Tuesday, June 27, 2000
History today -- 8:37 am CST, Update by The Master
- 1829: In Genoa, Italy, English scientist James Smithson died after a long illness, leaving behind a will with an interesting clause. In the event that his only nephew died without any heirs, Smithson decreed that the whole of his estate go to "the United States of America, to found at Washington, under the name of the Smithsonian Institution, an Establishment for the increase and diffusion of knowledge."
- 1844: Mormon leader Joseph Smith and his brother, Hyrum, were killed by a mob in Carthage, Ill.
- 1847: New York and Boston were linked by telegraph wires.
- 1862: Battle of Gaines' Mill (First Cold Harbor), Virginia.
- 1865: Battle of Kennesaw Mountain, Georgia.
- 1893: The New York stock market crashed.
- 1929: Researchers at the Bell Telephone Lab in New York City gave the first public demonstration of color television.
- 1940: The Germans set up two-way radio communication in their newly occupied French territory, employing their most sophisticated coding machine, Enigma, to transmit information.
- 1942: The FBI announced the capture of eight Nazi saboteurs who had been put ashore from a submarine on New York's Long Island.
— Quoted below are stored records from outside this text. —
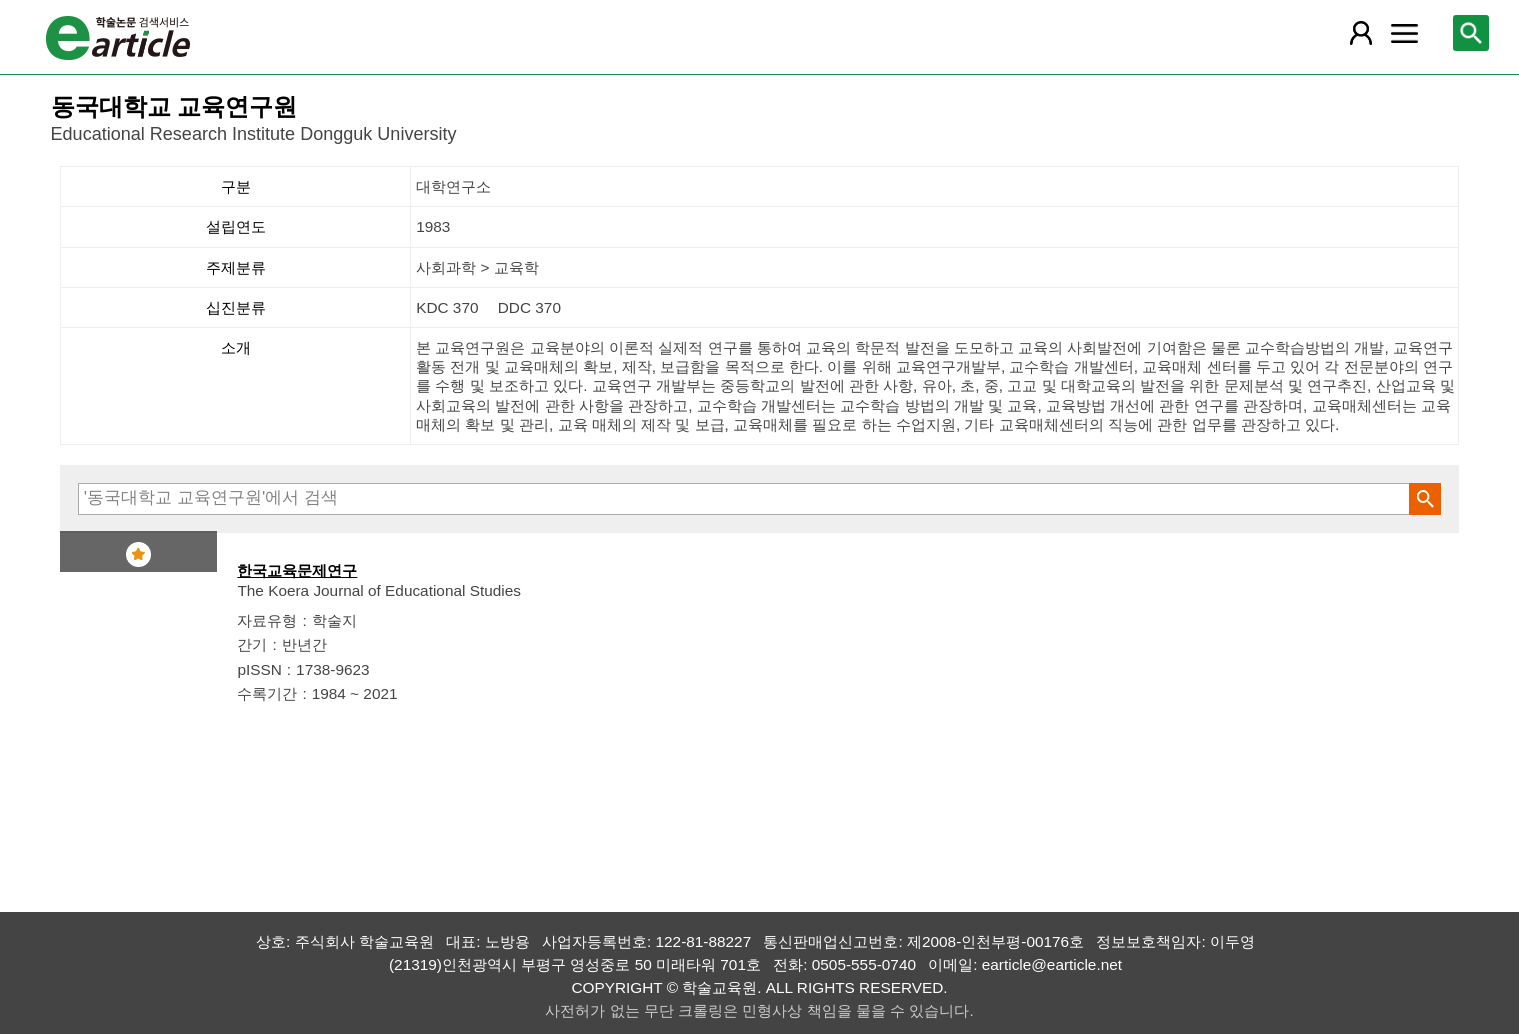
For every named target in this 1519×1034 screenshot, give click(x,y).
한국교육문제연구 (297, 570)
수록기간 (267, 693)
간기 (252, 644)
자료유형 (267, 620)
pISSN (259, 669)
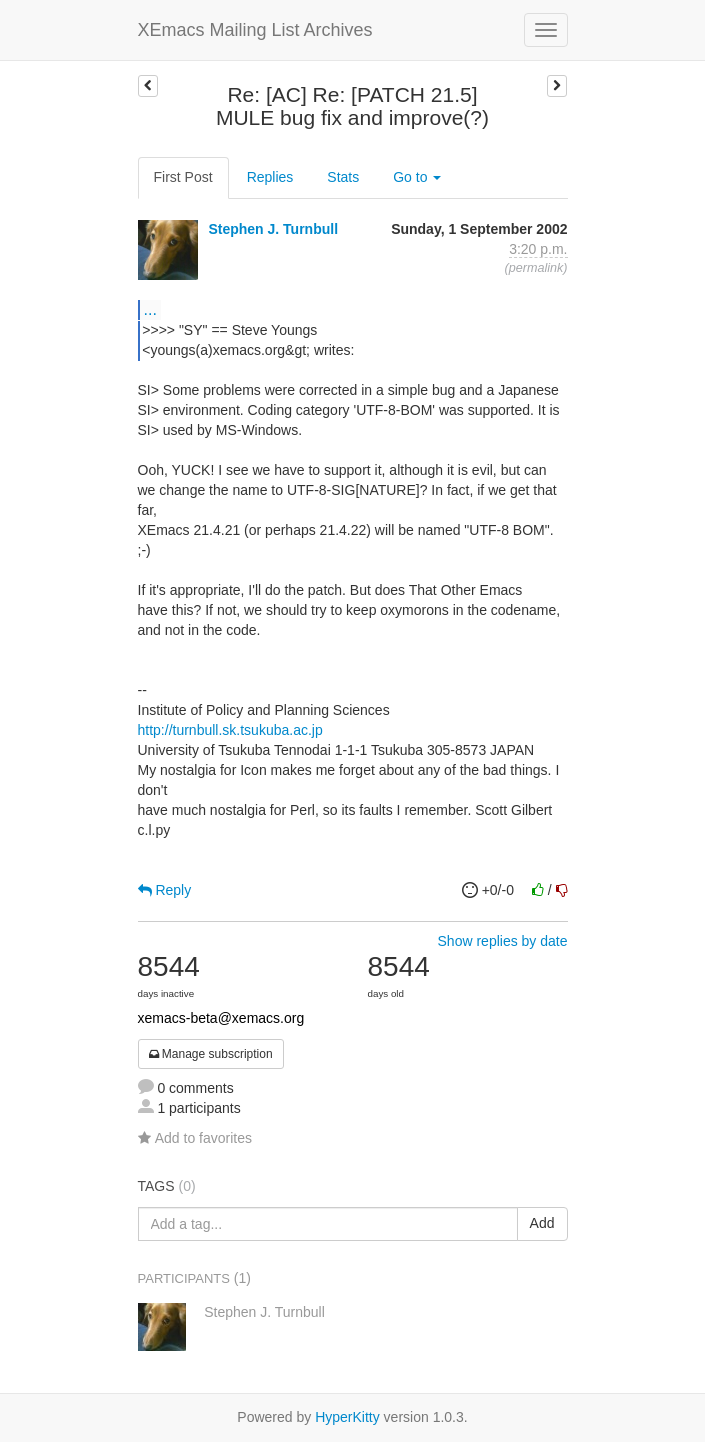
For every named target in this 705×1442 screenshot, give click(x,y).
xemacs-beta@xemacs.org (221, 1018)
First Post (183, 177)
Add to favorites (195, 1138)
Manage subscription (211, 1054)
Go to (417, 177)
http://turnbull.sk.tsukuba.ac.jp (230, 730)
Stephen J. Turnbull (273, 229)
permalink (536, 268)
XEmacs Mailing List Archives (255, 30)
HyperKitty (347, 1417)
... (150, 309)
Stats (343, 177)
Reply (165, 890)
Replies (270, 177)
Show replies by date (503, 941)
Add (542, 1223)
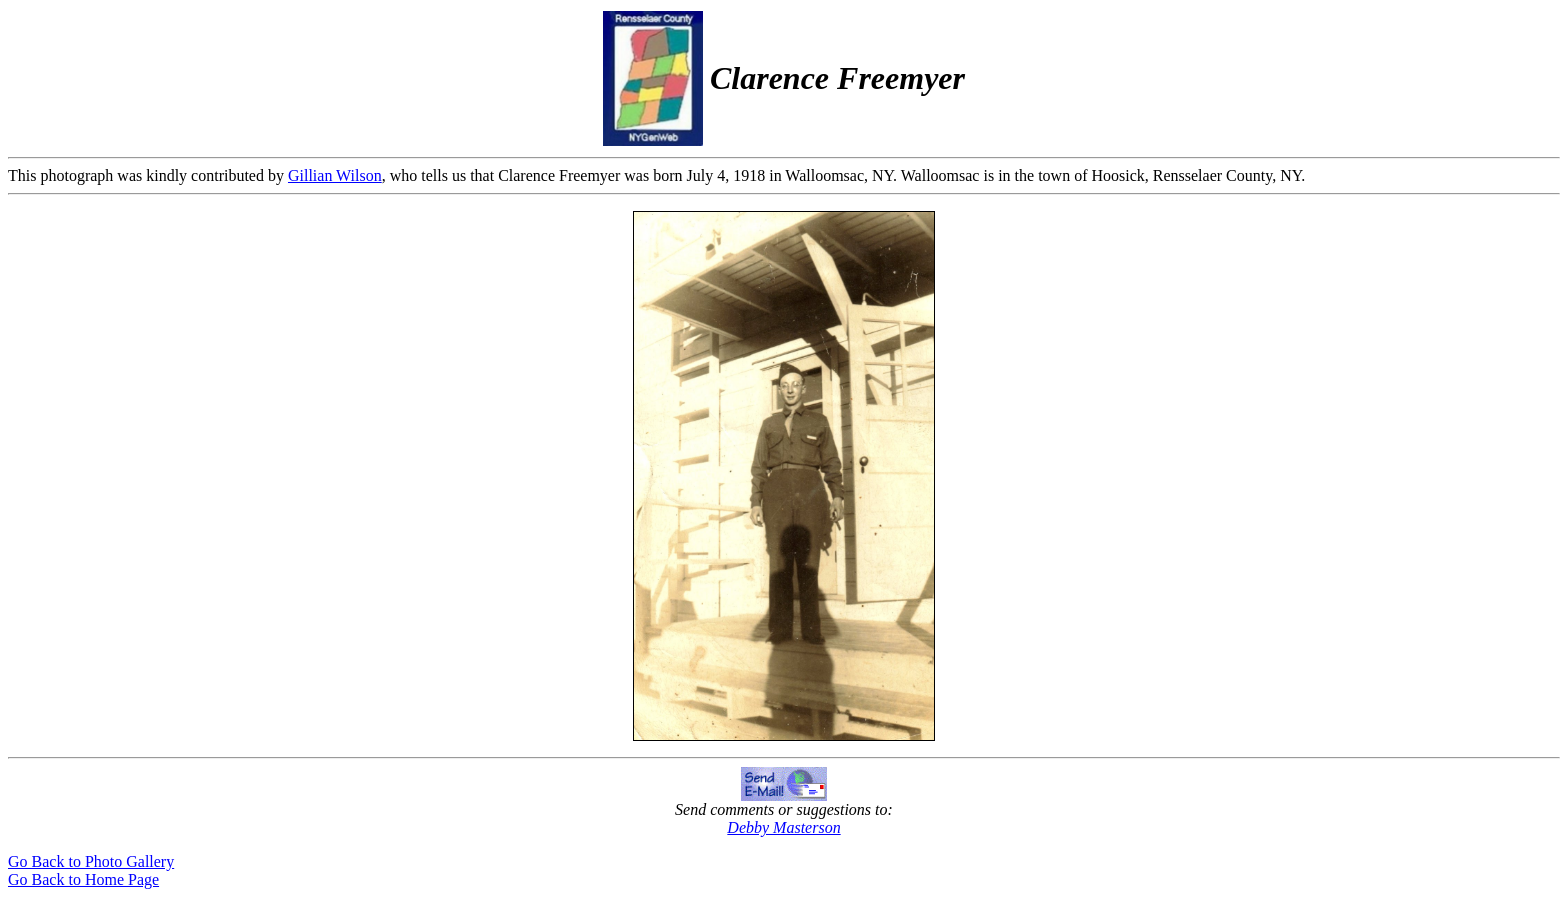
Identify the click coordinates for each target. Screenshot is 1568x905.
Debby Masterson (783, 827)
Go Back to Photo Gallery (91, 861)
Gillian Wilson (335, 175)
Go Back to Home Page (83, 879)
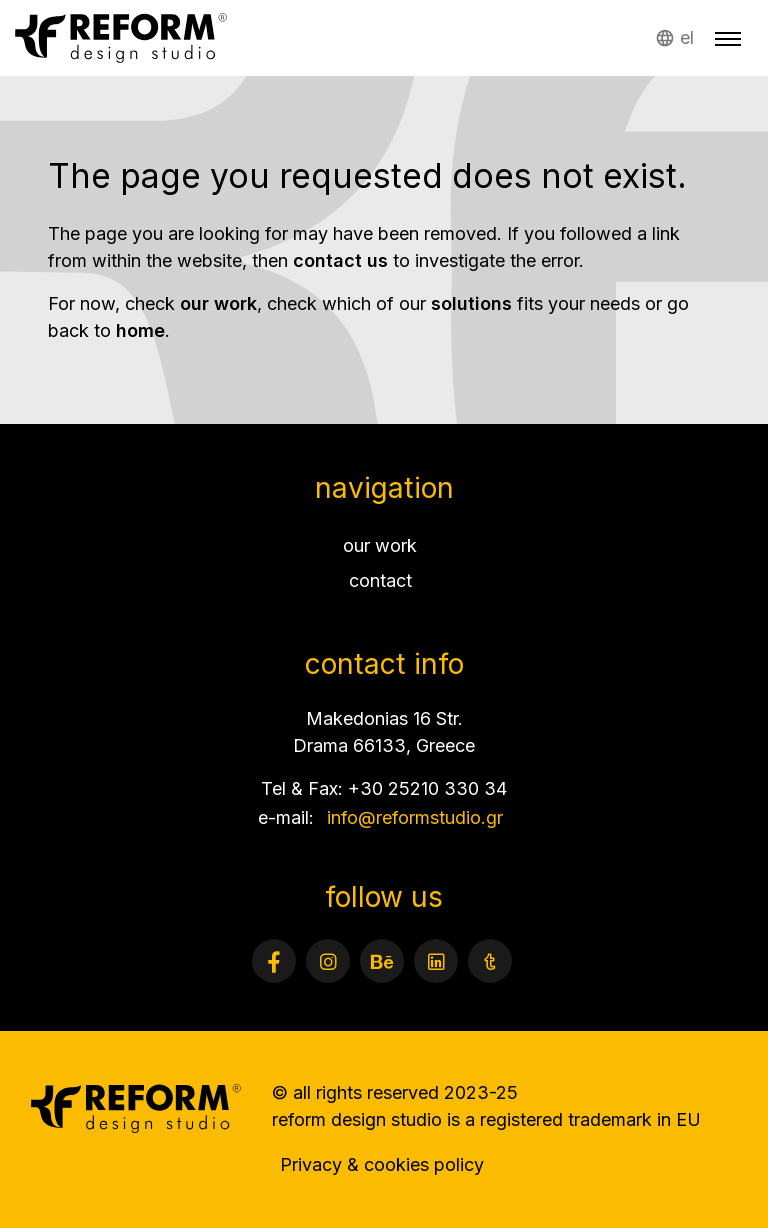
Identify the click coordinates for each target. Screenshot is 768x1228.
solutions (471, 303)
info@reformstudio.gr (415, 817)
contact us (340, 260)
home (140, 330)
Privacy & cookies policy (382, 1164)
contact (380, 580)
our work (218, 303)
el (687, 37)
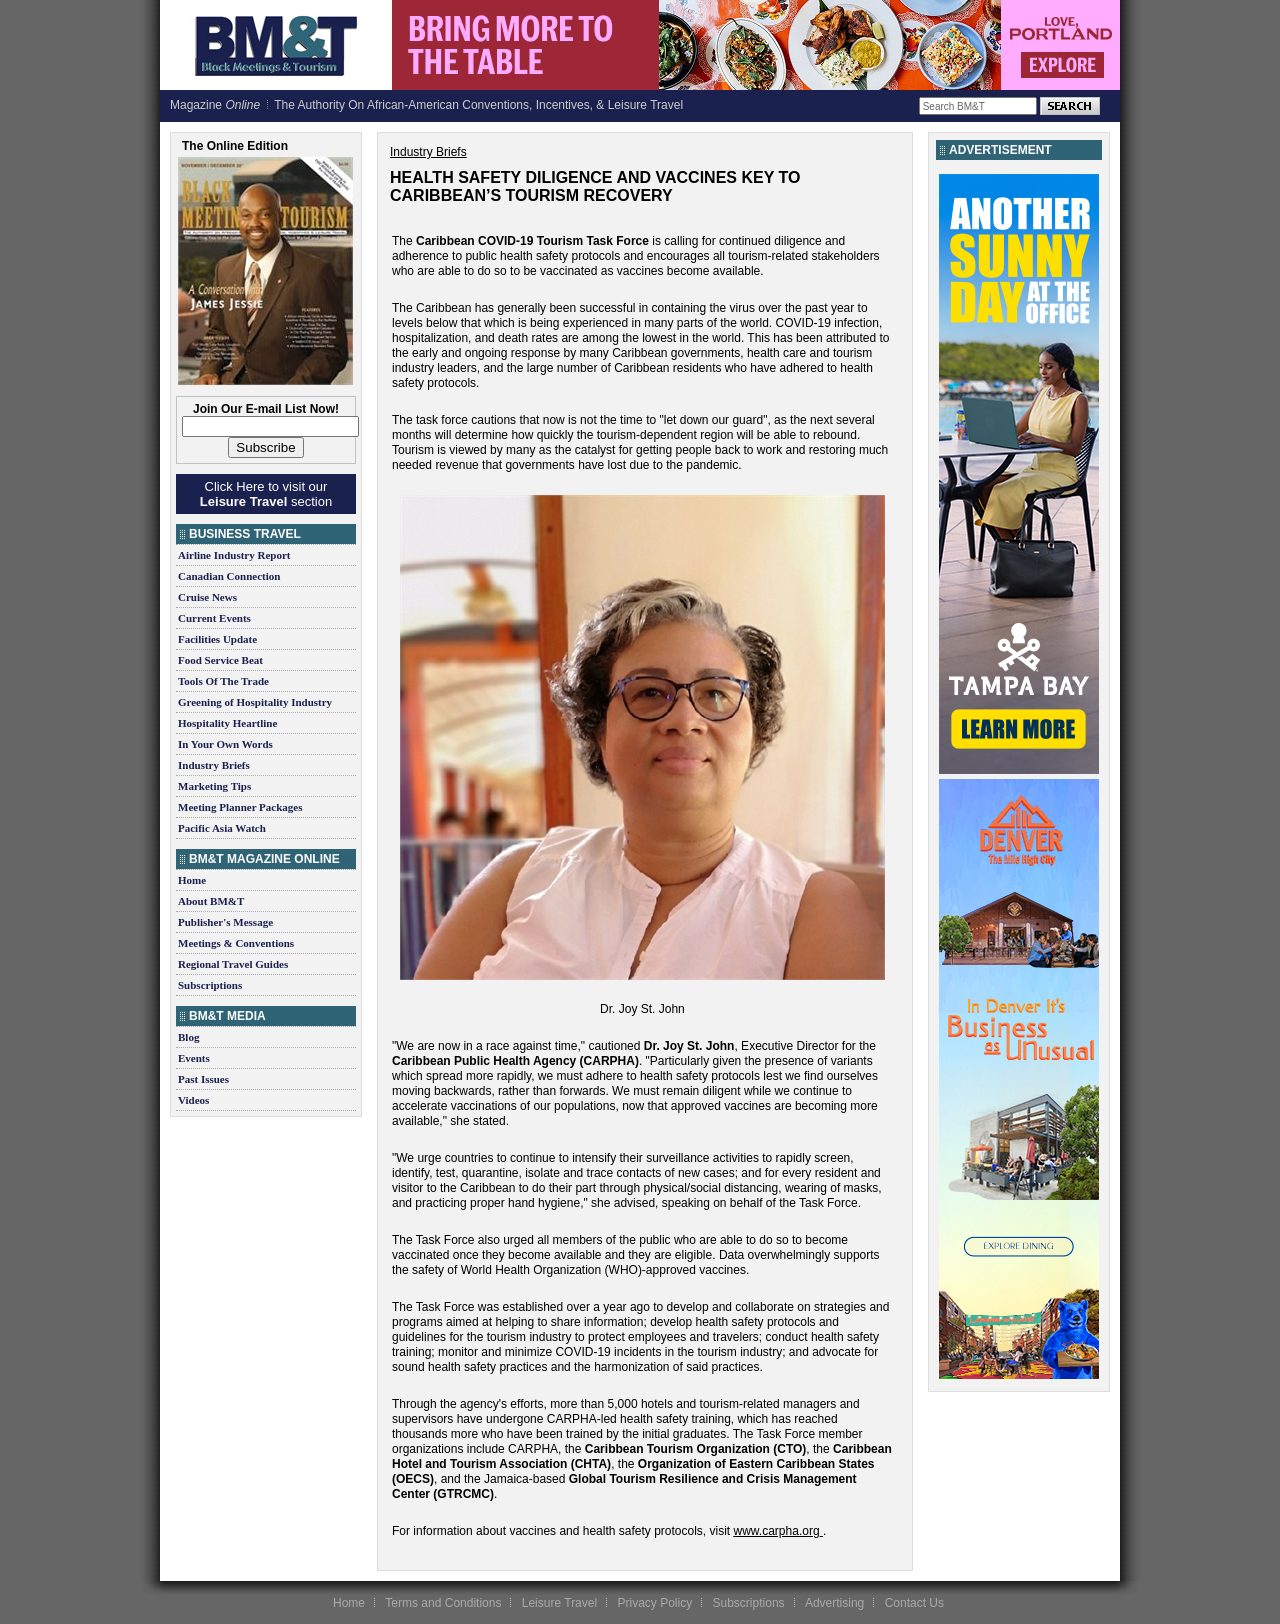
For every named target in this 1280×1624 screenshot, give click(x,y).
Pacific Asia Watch (222, 828)
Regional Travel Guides (233, 964)
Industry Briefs (214, 765)
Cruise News (207, 597)
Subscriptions (210, 985)
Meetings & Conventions (236, 943)
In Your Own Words (225, 744)
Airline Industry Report (234, 555)
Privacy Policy (654, 1603)
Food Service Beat (220, 660)
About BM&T (211, 901)
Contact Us (914, 1603)
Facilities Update (217, 639)
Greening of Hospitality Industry (255, 702)
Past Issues (203, 1079)
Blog (188, 1037)
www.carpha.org (777, 1531)
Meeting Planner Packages (240, 807)
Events (194, 1058)
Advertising (834, 1603)
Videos (193, 1100)
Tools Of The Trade (223, 681)
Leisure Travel (559, 1603)
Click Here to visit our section (266, 494)
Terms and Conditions (443, 1603)
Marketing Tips (214, 786)
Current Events (214, 618)
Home (192, 880)
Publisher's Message (225, 922)
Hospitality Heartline (227, 723)
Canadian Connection (229, 576)
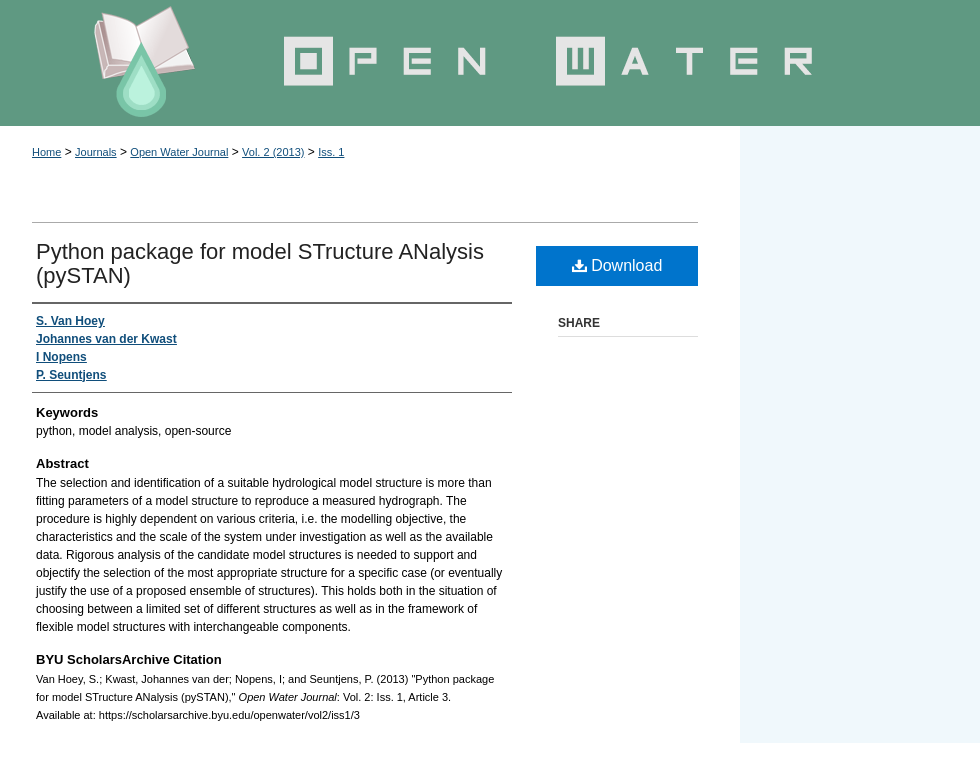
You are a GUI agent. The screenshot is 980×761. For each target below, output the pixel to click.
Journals (96, 152)
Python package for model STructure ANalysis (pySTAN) (260, 263)
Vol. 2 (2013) (273, 152)
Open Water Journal (490, 63)
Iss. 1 (331, 152)
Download (617, 265)
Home (46, 152)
- 1944: American forces completed their capture of the French port of Cherbourg from the Germans.
- 1950: President Truman ordered the Air Force and Navy into the Korean conflict after the U.N. Security Council called on member nations to help South Korea repel a communist invasion.
- 1957: More than 500 people were killed when Hurricane Audrey slammed through coastal Louisiana and Texas.
- 1973: Former White House counsel John W. Dean told the Senate Watergate Committee about an "enemies list" kept by the Nixon White House.
- 1980: President Carter signed legislation reviving draft registration.
- 1985: Legendary Route 66, which originally stretched from Chicago to Santa Monica, Calif., passed into history as officials decertified the road.
- 1990: NASA announced that a flaw in the orbiting Hubble Space Telescope was preventing the instrument from achieving optimum focus.
- 1991: Associate Justice Thurgood Marshall, who in 1967 became the first African American to sit on the U.S. Supreme Court, retired after serving on the nation’s highest court for twenty-four years.
- 1995: The space shuttle Atlantis blasted off on a historic flight to link up with Russia's space station Mir and bring home American astronaut Norman Thagard.